Seen that way, Animals is not just another 70s classic. It is the document of a band tearing itself into factions, with the arguments about credit and ownership baked into every bar of music. That is part of why Gilmour’s praise for his guitar work comes wrapped in such cool language about the album as a whole.

The 2018 Remix: Old Album, Fresh Feud
Even the recent Animals 2018 Remix could not escape this tug of war. Roger Waters publicly claimed that David Gilmour had vetoed journalist Mark Blake’s liner notes because they laid out Waters’ central role in conceiving the album, alleging this in a post where he shared the disputed liner notes.

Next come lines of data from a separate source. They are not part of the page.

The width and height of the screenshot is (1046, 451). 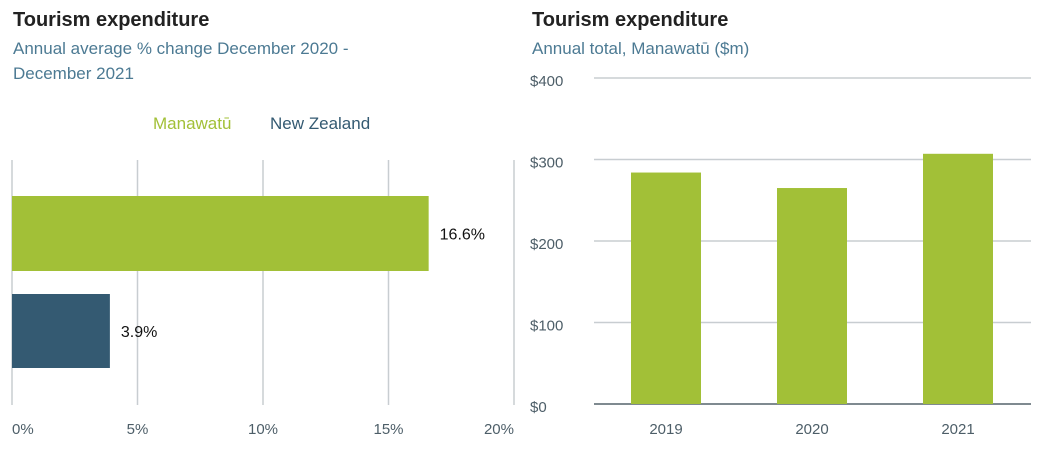 I want to click on y-tick-label: $200, so click(x=546, y=244).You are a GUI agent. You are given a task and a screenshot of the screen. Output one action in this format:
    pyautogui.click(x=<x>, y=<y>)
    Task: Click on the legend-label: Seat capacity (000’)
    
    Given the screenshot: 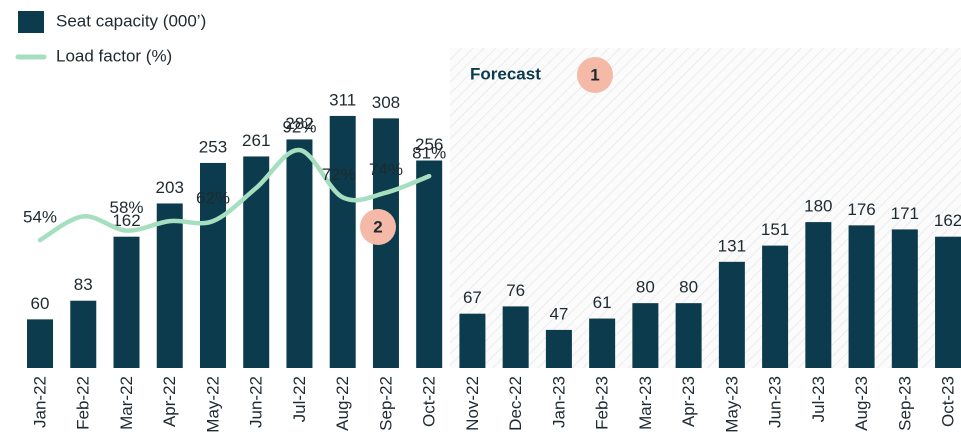 What is the action you would take?
    pyautogui.click(x=131, y=20)
    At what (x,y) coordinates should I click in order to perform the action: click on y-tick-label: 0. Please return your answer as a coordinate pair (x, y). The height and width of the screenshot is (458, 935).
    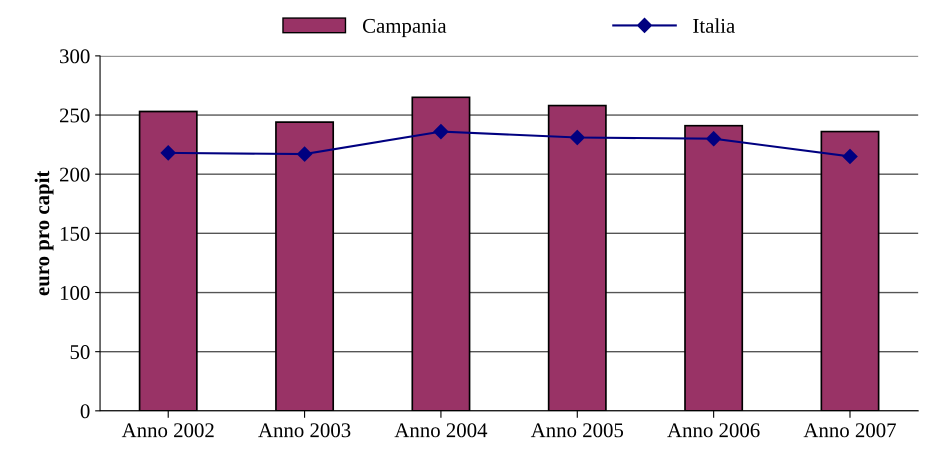
    Looking at the image, I should click on (85, 411).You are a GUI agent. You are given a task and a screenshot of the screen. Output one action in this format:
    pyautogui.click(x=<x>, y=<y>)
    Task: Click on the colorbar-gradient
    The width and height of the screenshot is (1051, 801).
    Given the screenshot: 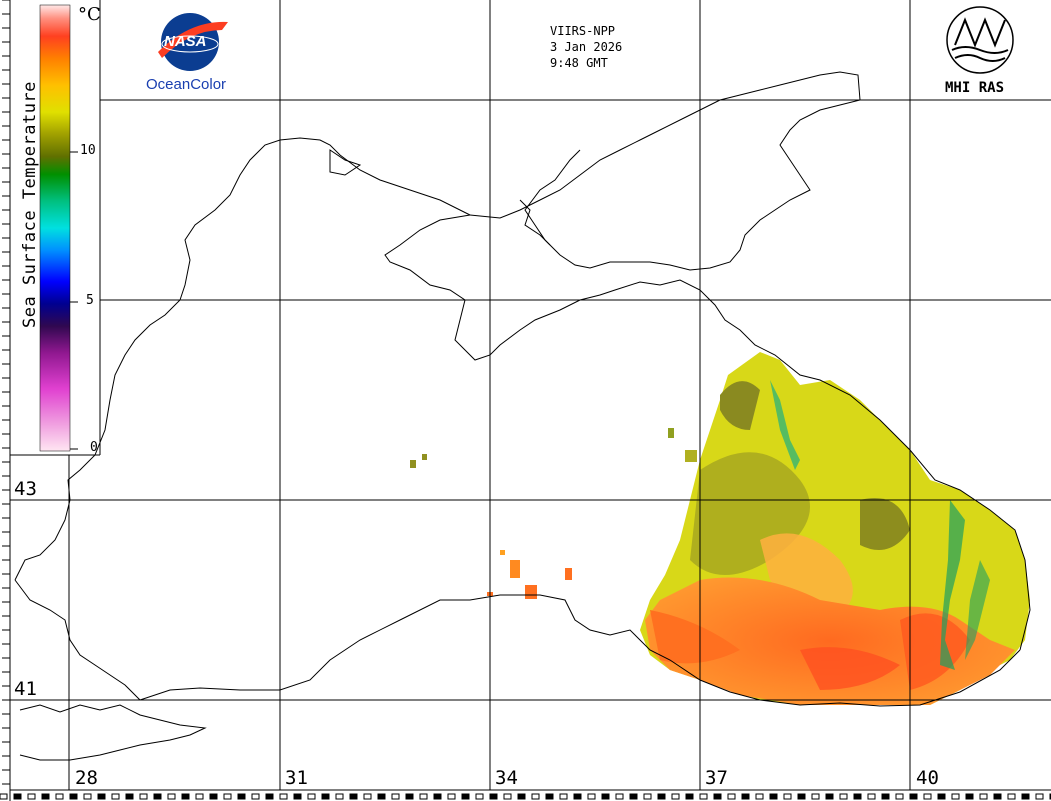 What is the action you would take?
    pyautogui.click(x=55, y=228)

The new stereo and 5.1 mixes, completed in 2018 but held back for several years while the argument rumbled on, finally surfaced with updated cover art and a photo heavy booklet, but without Blake’s disputed essay. Coverage of the reissue highlighted how the clearer mix lets listeners pick apart just how much Gilmour, Wright and Mason still bring to a project driven by one man’s words, while noting that Waters wrote four of the five songs outright, with only “Dogs” credited jointly.
In other words, the remix brought sharper definition to the music while the feud over credits made the power dynamics even more obvious. Decades later, Animals still burns so hot that its authors cannot agree on how to describe what happened.
Why Animals Remains Gilmour’s Most Controversial Triumph
If The Dark Side of the Moon is the Pink Floyd record everyone can agree on, Animals is the one where the genius comes with teeth. It is the album where Waters’ contempt for modern society and Gilmour’s soaring musicality collide without compromise.
Gilmour’s mixed feelings make a certain sense. As a guitarist and singer, he is in devastating form, but the album also captures the point where his band stopped being a democracy and became a vehicle for somebody else’s crusade. That contradiction is exactly what gives Animals its strange power.
For listeners, the result is a record that feels both exhilarating and slightly dangerous, a masterpiece that even its own creators cannot fully claim with a straight face. Maybe that is why, all these years later, Animals still sounds less like nostalgia and more like a warning that never quite stopped barking.